Dopo le prime sanzioni per Tiennamen, il famoso viaggio di Deng Xiao Ping nel sud della Cina del 1992 aveva riacceso a Washington le speranze di una autentica apertura economica e per quanto parziali anche di alcune potenziali riforme di natura politica.

I Presidenti Bush padre e figlio, Bill Clinton e Barack Obama (nel suo primo mandato) avevano tenuto un atteggiamento piuttosto costruttivo verso Pechino in cui gli elementi della cooperazione prevalevano su quelli della competizione.

La terza diversità è la meno conosciuta. Mi riferisco alla discontinuità determinata dal 18esimo congresso del Partito Comunista Cinese del novembre 2012. L’evento ha registrato un ampio ricambio del gruppo dirigente nonché una profonda svolta politica di cui solo recentemente si è potuto cogliere la rilevanza.

Con gli occhi di oggi – a quasi dieci anni di distanza – si ha l’impressione che in quel momento il Pcc abbia implicitamente preso le distanze dal riformismo pragmatico e dall’ “apertura al mondo” che ha catatterizzato il pensiero e l’azione di Deng Xiao Ping.

È ancora molto difficile interpretare la portata del 18esimo congresso del Pcc e le sue conseguenze nel medio e lungo periodo. Forse per avere un quadro definito dovremmo attendere l’esito del XX congresso pianificato nel 2022.

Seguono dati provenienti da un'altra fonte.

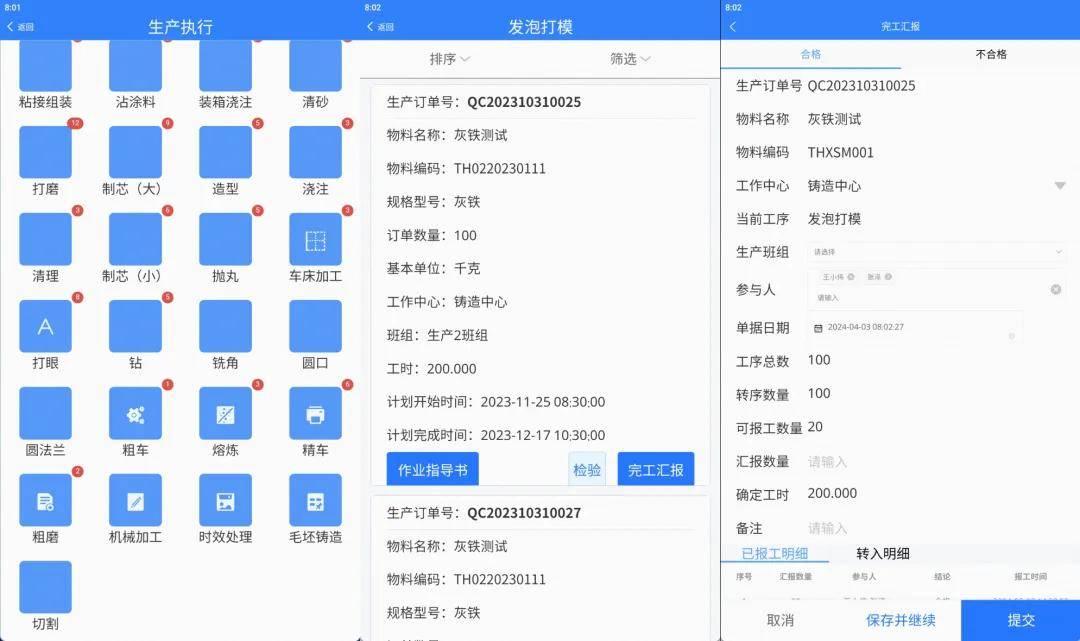Open the 毛坯铸造 process icon
This screenshot has height=641, width=1080.
tap(315, 501)
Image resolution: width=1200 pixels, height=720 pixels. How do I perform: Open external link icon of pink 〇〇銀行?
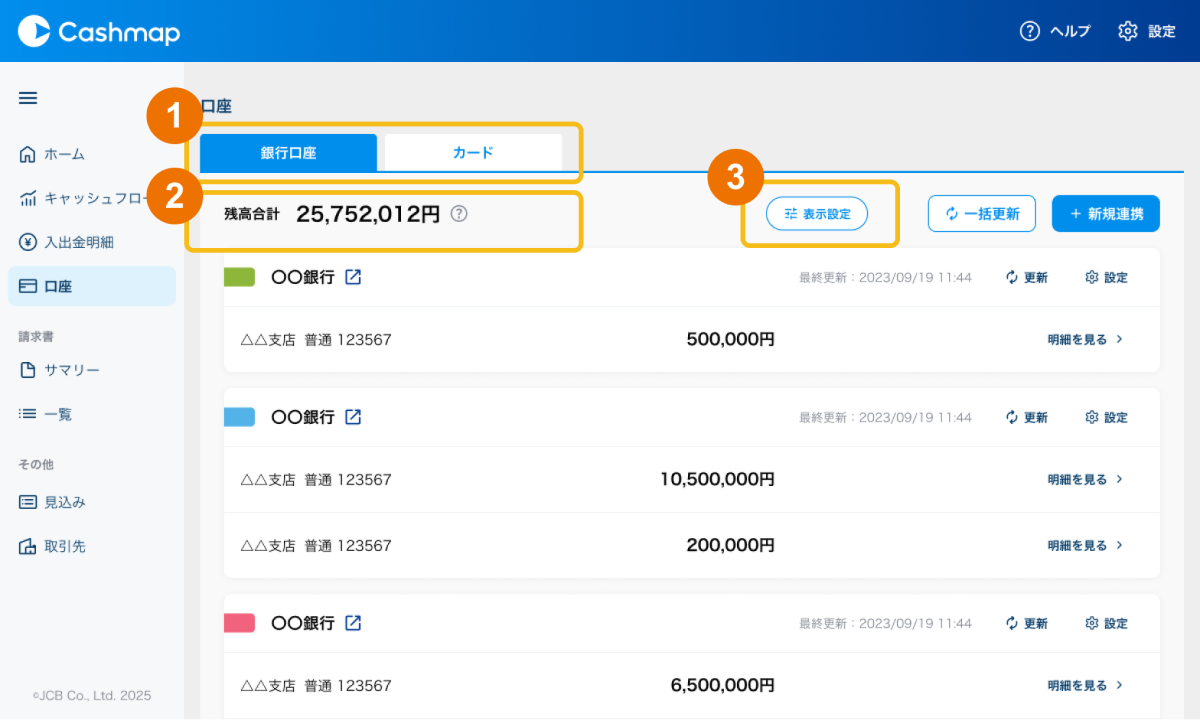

Tuttavia l’impressione di numerosi osservatori è dominata da grande preoccupazione. Il timore e’ che negli ultimi anni si venuta affermando una involuzione politico-culturale profonda del regime cinese all’ insegna del neo-totalitarismo e del neo-maoismo nazionalista.

Questo processo involutivo ha progressivamente interrotto la cooperazione con gli Stati Uniti (già irritati per il deficit commerciale esorbitante e la conseguente
perdita di posti di lavoro).

Sul piano economico Il 18 congresso del Pcc ha anche segnato il progressivo ritorno del ruolo centrale dello Stato rispetto all’apertura all’ economia di mercato e agli investimenti stranieri. Basti pensare cosa succede in questi giorni alle imprese cinesi quotate a Wall street.

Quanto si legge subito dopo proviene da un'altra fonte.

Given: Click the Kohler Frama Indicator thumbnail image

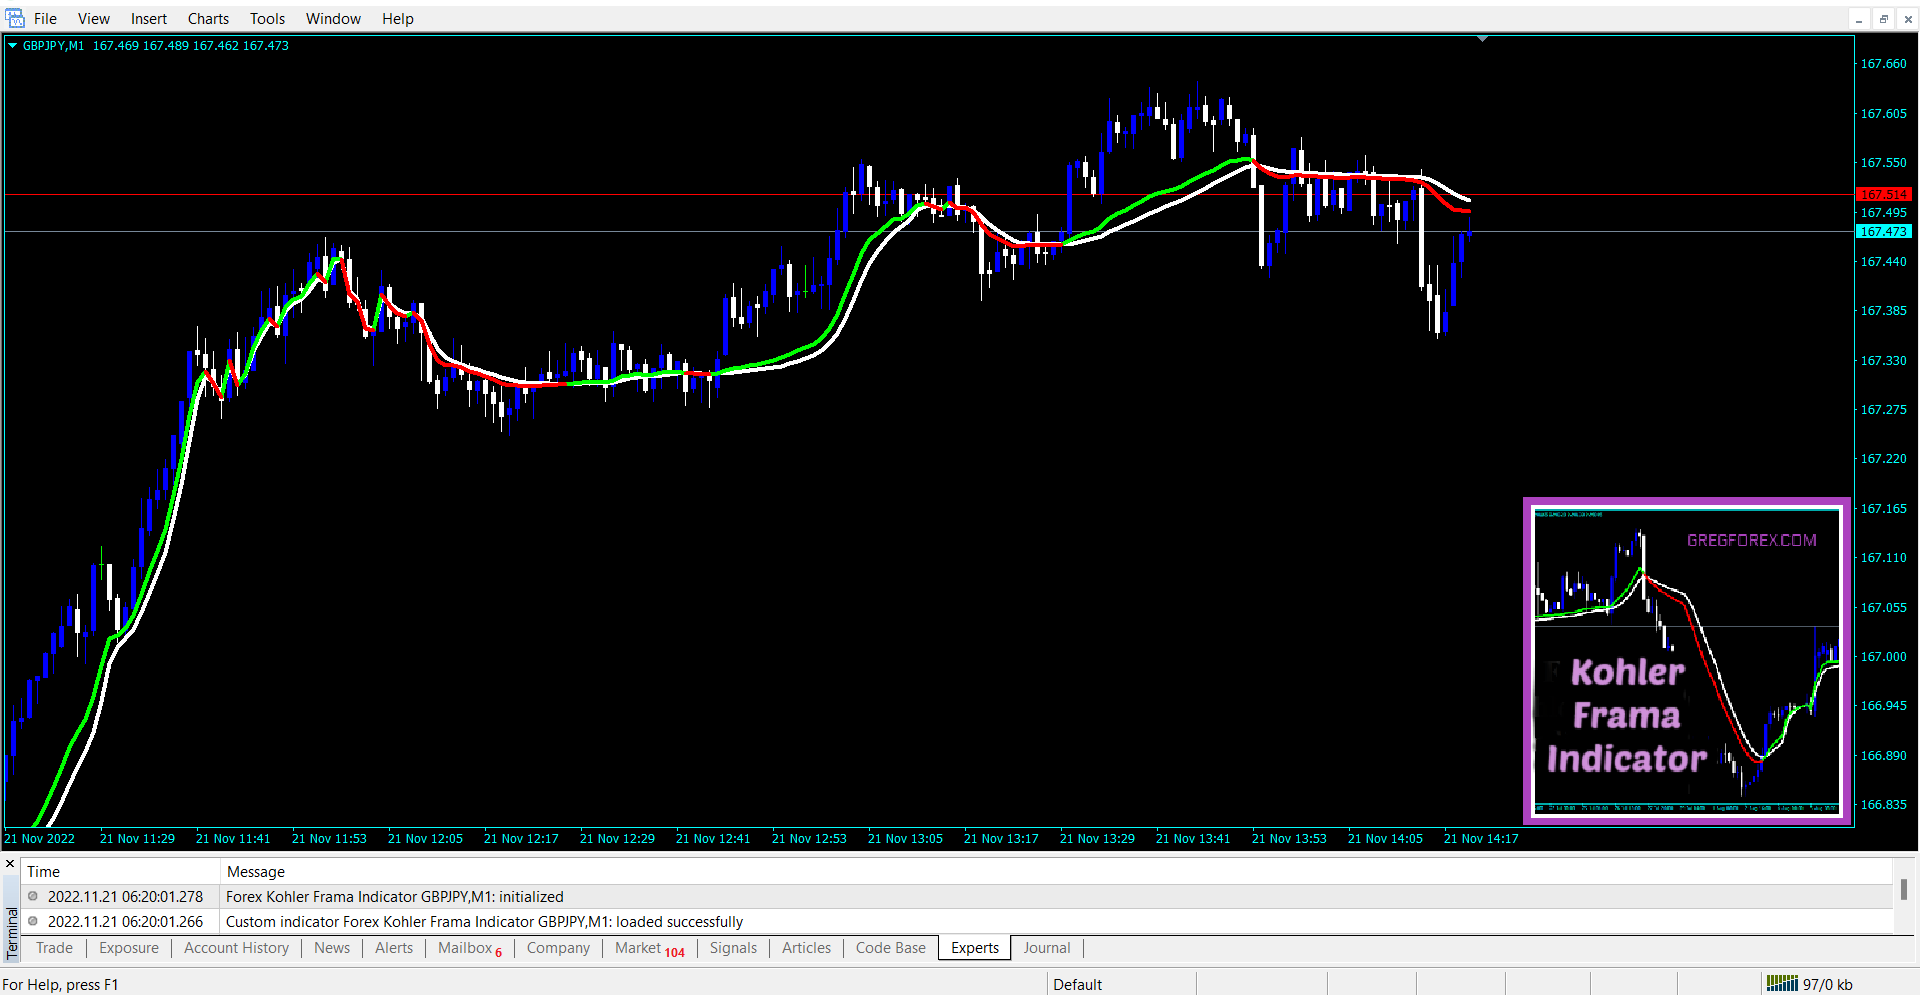Looking at the screenshot, I should (x=1687, y=661).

Ma l’aspetto più inquietante riguarda la sfera politico-ideologica. Una serie di sintomi emersi recentemente riportano alla mente alcune caratteritiche proprie del totalitarismo sovietico.

Oltre al dominio del Partito Comunista su tutti i settori della società e dello Stato, si assiste a fenomeni negativi quali abolizione dei rari spazi di libertà di stampa, l’esaltazione del pensiero unico, una più accentuata repressione delle minoranze etnoculturali, religiose e LGBT, la negazione delle libertà civili, il culto della personalità.

La dura repressione di Hong Kong, le persecuzioni degli Uiguri e tanti altri episodi documentati nel rapporto sulla Cina 2020 di Amnesty International  sono fenomeni preoccupanti su cui non si può tacere.

Se il ritorno al totalitarismo dovesse essere confermato nei prossimi anni l’ ipotesi di Kisssinger per un dialogo politico a 360 gradi avrebbe poche possibilità di successo.

Per esempio nessuno potrebbe più ignorare la minaccia dell’ egemonia mondiale della Cina nel settore delle telecomunicazioni e delle reti digitali; non tanto per ragioni economiche quanto in nome della libertà di informazione e della democrazia.

Probabilmente per gli Stati e l’ Europa è meglio limitarsi a cercare un accordo con la Cina su un numero limitato di temi di interesse globale in sede G20 e/o in altri fora internazianali: clima, ambiente, global health, minimum tax, ecc

In pratica anche per noi in Italia e in Europa (Orban permettendo) si tratta di promuovere un engagement limitato della Cina senza rinunciare a difendere pubblicamente il valore universale dei diritti civili, dei diritti sociali e delle libertà politiche e religiose.

Una politica estera verso la Cina esclusivamente basata sui diritti umani non è realistica, ma una politica estera che tenga conto anche dei diritti umani è un dovere a cui l’Italia non può sottrattarsi qualunque cosa ne pensino Beppe Grillo, Giuseppe Conte e Massimo D’Alema.